Why will this happen? Partly because it has to. Partly also because people now know it has to: international surveys show that consistently, right across the world, about 70% are concerned about climate change and very nearly all of these are acting on these concerns. Partly economic: through oil, timber and other basic commodities becoming harder to source and through taxation and market prices, much more expensive. Realising the future risks and responsibilities global companies such as Walmart, GE and Toyota are strongly committed to a low carbon operation and the impact on their supply chains and hence the whole economy is set. But first and foremost I think it will happen because people are literally sick from modern life: anxiety, obesity, loneliness, crime and so on make material gains not enough. We need to invent a liveable way of life and sustainability as well as information technology can help, creating stronger local communities, more focus on quality of life (like the slow food movement) and what really makes is feel alive, like time with our families.
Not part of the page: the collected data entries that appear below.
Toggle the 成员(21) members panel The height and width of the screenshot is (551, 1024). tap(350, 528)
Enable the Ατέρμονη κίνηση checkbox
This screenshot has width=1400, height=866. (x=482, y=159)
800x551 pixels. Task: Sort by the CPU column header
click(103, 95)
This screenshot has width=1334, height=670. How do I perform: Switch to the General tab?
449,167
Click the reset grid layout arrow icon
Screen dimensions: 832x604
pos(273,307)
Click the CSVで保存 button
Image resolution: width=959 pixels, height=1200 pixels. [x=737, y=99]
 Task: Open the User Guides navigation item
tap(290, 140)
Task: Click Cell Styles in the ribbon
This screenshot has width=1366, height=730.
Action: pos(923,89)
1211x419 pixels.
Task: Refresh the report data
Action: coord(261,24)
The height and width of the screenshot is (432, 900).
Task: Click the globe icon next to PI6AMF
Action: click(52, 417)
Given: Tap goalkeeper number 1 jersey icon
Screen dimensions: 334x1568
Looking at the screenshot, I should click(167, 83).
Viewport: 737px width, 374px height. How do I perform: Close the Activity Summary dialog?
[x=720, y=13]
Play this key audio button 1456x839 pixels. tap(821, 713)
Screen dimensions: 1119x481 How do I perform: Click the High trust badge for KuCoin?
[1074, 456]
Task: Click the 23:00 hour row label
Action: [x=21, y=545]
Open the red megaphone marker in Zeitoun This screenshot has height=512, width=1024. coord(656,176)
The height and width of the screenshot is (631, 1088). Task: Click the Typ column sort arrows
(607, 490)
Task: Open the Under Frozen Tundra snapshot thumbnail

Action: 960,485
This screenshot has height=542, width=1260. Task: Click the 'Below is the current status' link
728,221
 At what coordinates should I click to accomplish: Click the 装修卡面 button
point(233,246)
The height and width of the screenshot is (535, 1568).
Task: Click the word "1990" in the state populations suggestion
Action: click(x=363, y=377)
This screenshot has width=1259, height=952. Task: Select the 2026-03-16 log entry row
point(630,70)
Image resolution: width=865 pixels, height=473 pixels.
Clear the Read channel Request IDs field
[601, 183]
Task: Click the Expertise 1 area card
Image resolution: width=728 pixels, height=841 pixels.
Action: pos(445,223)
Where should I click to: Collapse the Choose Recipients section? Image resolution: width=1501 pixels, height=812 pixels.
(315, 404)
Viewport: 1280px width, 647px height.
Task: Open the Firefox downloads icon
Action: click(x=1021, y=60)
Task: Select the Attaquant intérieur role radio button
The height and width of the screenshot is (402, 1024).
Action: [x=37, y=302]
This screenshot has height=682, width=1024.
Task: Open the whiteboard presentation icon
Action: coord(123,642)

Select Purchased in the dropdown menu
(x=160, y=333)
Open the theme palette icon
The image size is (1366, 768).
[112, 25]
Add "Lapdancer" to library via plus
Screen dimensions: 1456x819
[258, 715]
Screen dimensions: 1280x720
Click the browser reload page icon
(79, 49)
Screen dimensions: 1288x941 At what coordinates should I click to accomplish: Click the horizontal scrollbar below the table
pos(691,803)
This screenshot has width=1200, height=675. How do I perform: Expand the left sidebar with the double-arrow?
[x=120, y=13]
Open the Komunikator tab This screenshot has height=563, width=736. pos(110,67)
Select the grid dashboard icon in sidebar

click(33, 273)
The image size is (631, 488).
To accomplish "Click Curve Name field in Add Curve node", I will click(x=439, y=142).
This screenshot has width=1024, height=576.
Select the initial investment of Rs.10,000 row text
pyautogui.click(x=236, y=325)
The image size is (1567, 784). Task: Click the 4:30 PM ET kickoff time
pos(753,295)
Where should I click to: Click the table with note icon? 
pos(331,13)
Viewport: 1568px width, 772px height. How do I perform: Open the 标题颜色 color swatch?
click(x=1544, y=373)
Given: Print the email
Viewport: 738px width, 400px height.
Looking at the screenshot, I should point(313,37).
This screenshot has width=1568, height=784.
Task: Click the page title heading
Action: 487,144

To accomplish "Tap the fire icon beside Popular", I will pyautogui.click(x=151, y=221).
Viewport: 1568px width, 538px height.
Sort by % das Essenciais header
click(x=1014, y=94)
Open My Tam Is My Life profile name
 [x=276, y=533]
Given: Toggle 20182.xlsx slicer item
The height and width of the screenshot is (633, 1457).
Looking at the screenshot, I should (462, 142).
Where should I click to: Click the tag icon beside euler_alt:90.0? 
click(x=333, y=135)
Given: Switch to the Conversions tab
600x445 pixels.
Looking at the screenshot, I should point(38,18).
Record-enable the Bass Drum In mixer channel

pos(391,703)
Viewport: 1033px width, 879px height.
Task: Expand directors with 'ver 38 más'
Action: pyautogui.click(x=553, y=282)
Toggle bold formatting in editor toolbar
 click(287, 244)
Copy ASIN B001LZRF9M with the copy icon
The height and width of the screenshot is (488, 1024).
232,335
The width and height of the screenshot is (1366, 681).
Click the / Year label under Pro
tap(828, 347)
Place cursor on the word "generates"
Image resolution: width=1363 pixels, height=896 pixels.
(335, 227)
Consumer capitalism was always an Indian rope trick: carried by the confidence to spend, the global housing price boom, easy credit. As the events in the banking world in only the last six months show, that whole system is very close to collapse.

There won't be one simple futurist style trend: the death of flying, the hyper car, the well insulated (no central heating) passive house. But let's not forget that 50% in 10 years is only 4% a year. Our culture will settle on wave after wave of solution, which meets our real needs better, and still makes profits, albeit not always for the old players. Launderettes with zero net water and soap use and very low energy use may replace washing machines. People may rent, share, barter and borrow more. Living spaces may be smaller, more communal and packed into denser mixed use neighbourhoods. And anything like this will make sense, be more appealing than alternatives. Water only runs downhill: the changes will not run against human desire. But rather will cut new channels. In the last 20 years we have learned to love technology and it has evolved to be loveable. That's the journey we have to make with low carbon living. Marketing will play a big role, we working with the skin of culture.

This is all just speculation of course. There are other scenarios involving bleaker routes to the same 50% cut. I suppose the point of imagining a positive future is that its better than those alternatives. Now its time for big new ideas. Can you glimpse it? If you can then we can build it!